Certainly the effort to remove the Confederate statues and names from public schools is part of the long-overdue admission that we have indulged a false narrative about the nation’s past, one that keeps us from bending the arc of history towards progress for every American. It is also an important step in providing all children with a thorough education about their nation that includes the bad and ugly alongside the good and honorable.

At the same time, removing those propaganda tools of racism is a redress to those owed more than can ever be repaid.

The creditors include the descendants of enslaved Africans who live today. They have been forced for far too long to pay for those statues and schools through their tax dollars, as well as deal with the legacies of state-sponsored racism that perpetuate themselves through public education and criminal justice systems.

But it isn’t just about the statues themselves. For far too long, Black people have been forced to accept and expect erasure, and denied knowledge of those who came before them. After all, unless they are descendants of Founding Father Thomas Jefferson’s slave (and likely sister-in-law) Sally Hemmings, few African Americans can trace their Black ancestry beyond the 1870 census or, as in the case of your editor, before 1830, when a man named Samson would appear on the rolls of a slave owner in Virginia.

Removing the statues is just another step towards celebrating those who came before them. The next step includes building statues of heroes such as Nat Turner and religious leader Richard Allen, as well as commemorating the contributions of enslaved Africans and others whose ordinary lives were just as heroic.

The other creditors are the enslaved and oppressed Black people of the past, who cannot collect on the debt, but deserve repayment anyway. Reimbursement for the torture, rape, murder, and denial of liberty done to them during their lives. Refund for being denied the ability to register the births of their children and put memorials on the graves of their loved ones. Payback for the memories they had lost forever to the ages because they weren’t considered human beings.

Restoration of their proper places as builders of the nation is the least we can do.

The final creditors are the Black children of today who are like what Monica Queen was at age 10 — and for whom we want futures better than what Monica had. For reformers, this means the transformation of American public education so that they (as well as all children) are provided high-quality education. It means building upon the implementation of Common Core’s reading and math standards by using original sources (including the records on slavery) to expand the minds of every child. This also includes overhauling the history lessons taught so that they know all that truly happened in this nation, especially to their ancestors.

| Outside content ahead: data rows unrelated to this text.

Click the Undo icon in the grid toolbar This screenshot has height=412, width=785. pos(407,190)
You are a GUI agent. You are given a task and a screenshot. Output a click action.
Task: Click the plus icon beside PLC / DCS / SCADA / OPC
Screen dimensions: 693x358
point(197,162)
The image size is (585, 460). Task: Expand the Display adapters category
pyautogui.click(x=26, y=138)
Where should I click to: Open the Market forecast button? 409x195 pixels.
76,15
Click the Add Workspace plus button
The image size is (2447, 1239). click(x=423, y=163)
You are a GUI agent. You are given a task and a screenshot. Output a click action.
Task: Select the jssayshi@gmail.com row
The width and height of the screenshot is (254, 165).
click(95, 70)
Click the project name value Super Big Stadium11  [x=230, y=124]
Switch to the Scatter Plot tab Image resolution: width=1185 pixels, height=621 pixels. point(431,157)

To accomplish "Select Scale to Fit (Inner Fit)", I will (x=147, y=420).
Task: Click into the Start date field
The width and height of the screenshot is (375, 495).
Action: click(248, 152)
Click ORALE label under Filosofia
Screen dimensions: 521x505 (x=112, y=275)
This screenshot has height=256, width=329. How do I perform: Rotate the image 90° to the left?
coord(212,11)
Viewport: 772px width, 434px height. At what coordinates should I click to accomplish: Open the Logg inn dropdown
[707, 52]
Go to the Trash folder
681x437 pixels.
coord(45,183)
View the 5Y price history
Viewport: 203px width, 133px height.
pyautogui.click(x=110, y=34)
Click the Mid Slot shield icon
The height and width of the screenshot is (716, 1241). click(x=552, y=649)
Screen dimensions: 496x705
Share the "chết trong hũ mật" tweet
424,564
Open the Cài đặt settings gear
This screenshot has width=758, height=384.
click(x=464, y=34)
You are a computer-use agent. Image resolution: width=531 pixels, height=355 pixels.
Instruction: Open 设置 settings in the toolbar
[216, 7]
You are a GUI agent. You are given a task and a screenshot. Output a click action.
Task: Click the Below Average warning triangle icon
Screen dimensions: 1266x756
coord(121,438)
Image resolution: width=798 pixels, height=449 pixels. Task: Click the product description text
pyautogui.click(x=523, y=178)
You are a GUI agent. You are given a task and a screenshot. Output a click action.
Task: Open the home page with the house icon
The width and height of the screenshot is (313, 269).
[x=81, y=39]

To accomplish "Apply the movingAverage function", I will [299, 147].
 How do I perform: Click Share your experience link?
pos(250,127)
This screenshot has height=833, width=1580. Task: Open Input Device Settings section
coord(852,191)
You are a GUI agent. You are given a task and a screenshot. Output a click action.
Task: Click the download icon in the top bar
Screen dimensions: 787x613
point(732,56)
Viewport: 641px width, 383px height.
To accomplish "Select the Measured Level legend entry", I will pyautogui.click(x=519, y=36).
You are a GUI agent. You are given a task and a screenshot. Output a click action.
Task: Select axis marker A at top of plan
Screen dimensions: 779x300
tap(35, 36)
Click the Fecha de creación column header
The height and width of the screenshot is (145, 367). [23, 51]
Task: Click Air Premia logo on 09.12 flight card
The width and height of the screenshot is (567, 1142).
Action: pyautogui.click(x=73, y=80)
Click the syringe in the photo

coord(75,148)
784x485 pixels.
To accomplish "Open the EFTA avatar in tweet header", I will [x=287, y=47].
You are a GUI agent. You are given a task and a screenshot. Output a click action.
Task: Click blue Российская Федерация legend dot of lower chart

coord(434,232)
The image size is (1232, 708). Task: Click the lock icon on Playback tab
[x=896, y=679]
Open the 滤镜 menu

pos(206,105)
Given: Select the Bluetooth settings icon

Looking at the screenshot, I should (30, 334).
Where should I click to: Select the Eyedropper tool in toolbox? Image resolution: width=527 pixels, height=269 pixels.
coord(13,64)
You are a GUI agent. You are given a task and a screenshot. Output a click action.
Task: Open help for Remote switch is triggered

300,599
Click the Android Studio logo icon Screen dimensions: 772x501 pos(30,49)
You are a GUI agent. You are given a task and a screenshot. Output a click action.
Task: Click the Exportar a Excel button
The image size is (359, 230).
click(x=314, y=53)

And yes, it means renaming every school named for those evil Confederate leaders who wanted to keep our Black children in bondage. We would never send Jewish children to schools named after Heinrich Himmler. We shouldn’t be doing the same kind of thing to Black children.

Monica Queen deserved more in life than she ever got. Now we have a chance to make her name — as well as the names of every enslaved Black American — known and properly recorded for history. Even when we know just a little about them.